# Provided data:
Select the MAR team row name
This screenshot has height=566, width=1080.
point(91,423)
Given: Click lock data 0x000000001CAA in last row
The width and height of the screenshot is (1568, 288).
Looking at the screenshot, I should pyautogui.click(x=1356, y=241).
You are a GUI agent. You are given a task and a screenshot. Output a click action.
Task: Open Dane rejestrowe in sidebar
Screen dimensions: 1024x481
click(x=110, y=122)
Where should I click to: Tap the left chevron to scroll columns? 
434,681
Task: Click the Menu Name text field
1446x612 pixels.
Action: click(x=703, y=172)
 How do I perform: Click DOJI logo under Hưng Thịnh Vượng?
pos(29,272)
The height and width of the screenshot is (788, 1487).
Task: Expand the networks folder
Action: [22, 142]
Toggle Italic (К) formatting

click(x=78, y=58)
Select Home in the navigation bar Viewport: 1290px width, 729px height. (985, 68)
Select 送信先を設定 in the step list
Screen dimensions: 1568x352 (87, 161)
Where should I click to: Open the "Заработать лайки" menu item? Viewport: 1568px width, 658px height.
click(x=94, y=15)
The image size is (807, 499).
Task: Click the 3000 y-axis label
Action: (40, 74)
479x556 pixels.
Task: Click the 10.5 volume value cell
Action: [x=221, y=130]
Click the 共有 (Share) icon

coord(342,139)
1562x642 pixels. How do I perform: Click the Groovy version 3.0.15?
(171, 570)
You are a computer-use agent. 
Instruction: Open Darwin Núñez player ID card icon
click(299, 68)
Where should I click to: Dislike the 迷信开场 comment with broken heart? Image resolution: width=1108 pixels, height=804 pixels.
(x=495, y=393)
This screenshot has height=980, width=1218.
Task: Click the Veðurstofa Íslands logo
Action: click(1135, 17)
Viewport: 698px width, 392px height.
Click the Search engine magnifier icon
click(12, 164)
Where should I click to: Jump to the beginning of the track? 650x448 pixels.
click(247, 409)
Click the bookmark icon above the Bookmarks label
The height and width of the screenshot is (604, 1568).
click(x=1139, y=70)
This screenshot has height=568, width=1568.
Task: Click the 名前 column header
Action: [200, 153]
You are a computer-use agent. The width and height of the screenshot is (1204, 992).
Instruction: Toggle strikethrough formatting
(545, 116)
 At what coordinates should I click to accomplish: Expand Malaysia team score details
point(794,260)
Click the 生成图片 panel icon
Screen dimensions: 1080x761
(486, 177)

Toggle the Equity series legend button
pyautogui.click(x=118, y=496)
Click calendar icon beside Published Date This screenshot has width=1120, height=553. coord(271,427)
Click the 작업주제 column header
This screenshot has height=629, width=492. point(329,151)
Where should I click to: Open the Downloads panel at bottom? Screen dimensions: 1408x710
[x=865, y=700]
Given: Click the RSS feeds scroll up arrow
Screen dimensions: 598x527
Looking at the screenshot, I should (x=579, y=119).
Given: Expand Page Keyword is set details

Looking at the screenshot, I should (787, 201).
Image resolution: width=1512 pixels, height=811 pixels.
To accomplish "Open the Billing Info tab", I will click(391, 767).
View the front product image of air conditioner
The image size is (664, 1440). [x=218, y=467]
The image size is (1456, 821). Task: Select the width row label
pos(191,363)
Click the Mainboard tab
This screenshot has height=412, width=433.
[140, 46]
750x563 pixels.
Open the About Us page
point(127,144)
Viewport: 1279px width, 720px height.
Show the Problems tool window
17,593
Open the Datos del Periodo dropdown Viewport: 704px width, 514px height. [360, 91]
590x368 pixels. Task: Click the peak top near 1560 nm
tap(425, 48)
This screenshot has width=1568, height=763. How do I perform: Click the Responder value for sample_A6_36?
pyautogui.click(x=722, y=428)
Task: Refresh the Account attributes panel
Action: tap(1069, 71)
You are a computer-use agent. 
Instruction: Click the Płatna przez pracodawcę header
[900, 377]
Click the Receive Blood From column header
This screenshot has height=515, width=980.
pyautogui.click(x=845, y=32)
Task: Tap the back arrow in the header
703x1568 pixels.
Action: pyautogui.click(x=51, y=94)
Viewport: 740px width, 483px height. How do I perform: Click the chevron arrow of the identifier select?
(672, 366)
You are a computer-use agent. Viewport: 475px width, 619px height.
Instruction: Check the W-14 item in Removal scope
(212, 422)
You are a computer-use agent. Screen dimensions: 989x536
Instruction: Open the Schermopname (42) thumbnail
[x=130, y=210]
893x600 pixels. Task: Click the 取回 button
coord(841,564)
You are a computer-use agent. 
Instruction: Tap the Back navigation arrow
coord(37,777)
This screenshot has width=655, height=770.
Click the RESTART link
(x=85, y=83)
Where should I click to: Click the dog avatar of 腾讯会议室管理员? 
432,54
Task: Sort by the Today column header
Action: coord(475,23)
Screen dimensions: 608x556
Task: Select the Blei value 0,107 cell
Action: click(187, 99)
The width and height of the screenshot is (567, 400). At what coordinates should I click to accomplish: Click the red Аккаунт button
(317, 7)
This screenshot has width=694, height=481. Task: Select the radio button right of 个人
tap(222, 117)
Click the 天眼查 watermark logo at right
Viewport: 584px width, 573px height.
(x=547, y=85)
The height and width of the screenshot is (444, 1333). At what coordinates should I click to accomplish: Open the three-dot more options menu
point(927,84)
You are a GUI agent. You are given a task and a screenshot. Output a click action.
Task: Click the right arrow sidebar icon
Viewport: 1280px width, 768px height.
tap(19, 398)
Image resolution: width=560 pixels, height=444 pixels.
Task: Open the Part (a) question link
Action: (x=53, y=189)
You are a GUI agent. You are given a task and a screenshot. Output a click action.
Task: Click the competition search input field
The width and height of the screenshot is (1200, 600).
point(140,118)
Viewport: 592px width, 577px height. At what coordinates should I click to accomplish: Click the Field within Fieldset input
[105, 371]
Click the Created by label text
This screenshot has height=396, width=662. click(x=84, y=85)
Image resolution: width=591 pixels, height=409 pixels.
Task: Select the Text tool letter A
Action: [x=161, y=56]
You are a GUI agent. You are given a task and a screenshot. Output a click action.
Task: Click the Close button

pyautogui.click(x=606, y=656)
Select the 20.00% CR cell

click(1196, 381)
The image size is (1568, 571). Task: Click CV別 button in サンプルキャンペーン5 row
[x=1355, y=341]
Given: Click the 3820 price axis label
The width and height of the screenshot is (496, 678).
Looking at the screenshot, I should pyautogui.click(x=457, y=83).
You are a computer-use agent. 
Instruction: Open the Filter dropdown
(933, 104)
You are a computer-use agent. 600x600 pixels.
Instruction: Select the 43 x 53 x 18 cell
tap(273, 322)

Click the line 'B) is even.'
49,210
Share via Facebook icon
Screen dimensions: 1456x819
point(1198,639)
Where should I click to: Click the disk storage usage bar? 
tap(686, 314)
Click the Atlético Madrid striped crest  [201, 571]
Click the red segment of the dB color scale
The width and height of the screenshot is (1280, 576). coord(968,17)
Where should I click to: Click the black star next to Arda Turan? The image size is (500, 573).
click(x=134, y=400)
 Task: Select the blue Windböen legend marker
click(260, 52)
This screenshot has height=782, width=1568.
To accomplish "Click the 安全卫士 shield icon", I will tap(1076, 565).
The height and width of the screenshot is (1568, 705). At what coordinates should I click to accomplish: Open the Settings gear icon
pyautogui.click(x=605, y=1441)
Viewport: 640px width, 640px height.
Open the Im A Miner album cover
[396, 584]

# Aim of the task:
Each line in the material either holds the string "will" or does not. State how many do, and nothing else.

# Expected answer:
2